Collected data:
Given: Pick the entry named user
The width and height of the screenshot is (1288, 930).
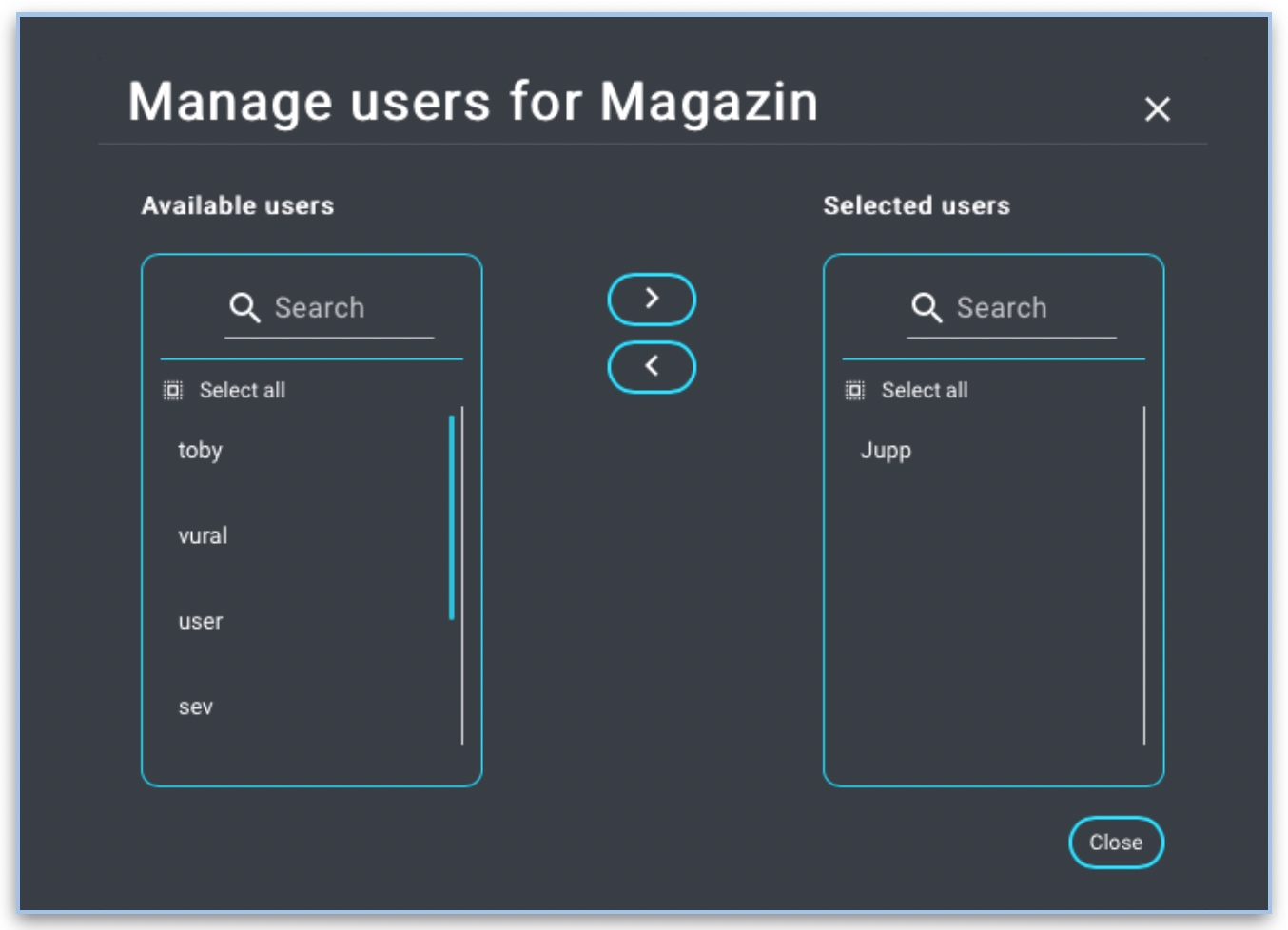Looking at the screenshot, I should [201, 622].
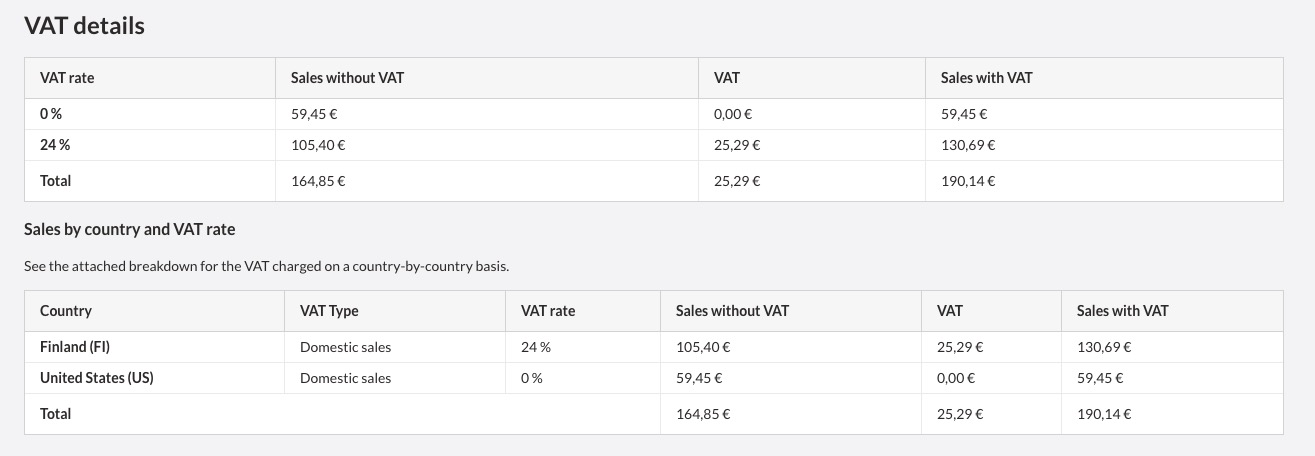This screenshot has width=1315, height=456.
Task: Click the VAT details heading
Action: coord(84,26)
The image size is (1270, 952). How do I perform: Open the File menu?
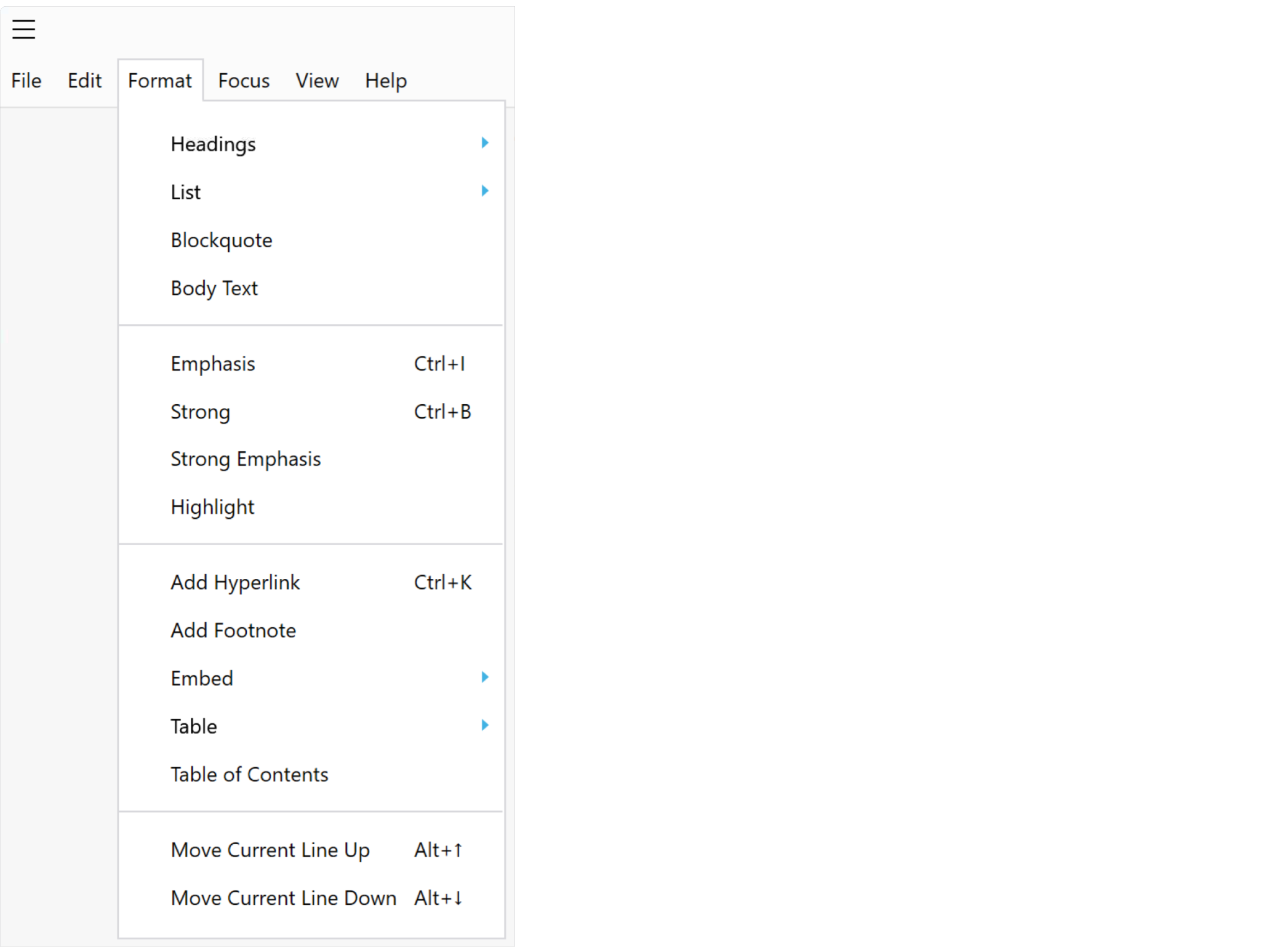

Task: From the first line to the last, restate the entries exactly, without pictures.

Task output:
Given: Pick the entry named user
The width and height of the screenshot is (1288, 930).
Looking at the screenshot, I should [201, 622].
This screenshot has width=1315, height=456.
Task: Click the VAT details heading
Action: coord(84,26)
The image size is (1270, 952). How do I perform: Open the File menu?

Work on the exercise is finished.